Each line starting at the one that contains "[最後の画像へ] (363, 113)" and ending at the one that contains "現在のphpMyAdminのバージョン確認 (62, 639)" must be returned exactly, and the rest of the listing is left out.

::::

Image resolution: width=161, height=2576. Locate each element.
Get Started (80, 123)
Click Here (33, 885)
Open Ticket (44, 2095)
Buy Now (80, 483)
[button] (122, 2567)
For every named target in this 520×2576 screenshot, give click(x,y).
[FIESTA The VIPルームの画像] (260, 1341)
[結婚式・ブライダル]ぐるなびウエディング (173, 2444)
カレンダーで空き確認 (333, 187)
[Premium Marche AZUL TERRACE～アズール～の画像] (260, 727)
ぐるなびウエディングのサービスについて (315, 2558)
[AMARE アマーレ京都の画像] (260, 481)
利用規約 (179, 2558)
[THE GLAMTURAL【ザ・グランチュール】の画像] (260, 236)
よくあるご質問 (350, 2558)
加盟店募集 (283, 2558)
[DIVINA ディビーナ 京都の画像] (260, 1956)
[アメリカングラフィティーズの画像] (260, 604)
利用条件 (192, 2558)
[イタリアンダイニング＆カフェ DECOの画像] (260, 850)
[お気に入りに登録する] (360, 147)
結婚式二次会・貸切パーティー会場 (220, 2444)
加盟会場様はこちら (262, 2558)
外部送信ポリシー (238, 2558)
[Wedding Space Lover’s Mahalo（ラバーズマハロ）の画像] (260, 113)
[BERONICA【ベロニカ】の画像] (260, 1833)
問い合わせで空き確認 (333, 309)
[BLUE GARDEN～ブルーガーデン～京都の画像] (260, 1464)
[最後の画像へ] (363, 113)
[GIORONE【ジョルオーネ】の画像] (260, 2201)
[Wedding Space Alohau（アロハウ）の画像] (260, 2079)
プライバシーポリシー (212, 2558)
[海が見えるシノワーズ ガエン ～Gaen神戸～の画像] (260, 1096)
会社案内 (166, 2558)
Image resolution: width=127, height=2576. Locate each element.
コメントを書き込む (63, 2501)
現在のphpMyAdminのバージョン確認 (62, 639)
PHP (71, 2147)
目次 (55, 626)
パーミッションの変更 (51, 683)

::::

• Answer to this exercise
[最後の画像へ] (363, 113)
[GIORONE【ジョルオーネ】の画像] (260, 2201)
[Wedding Space Alohau（アロハウ）の画像] (260, 2079)
プライバシーポリシー (212, 2558)
[海が見えるシノワーズ ガエン ～Gaen神戸～の画像] (260, 1096)
会社案内 (166, 2558)
Image resolution: width=127, height=2576. Locate each element.
コメントを書き込む (63, 2501)
現在のphpMyAdminのバージョン確認 (62, 639)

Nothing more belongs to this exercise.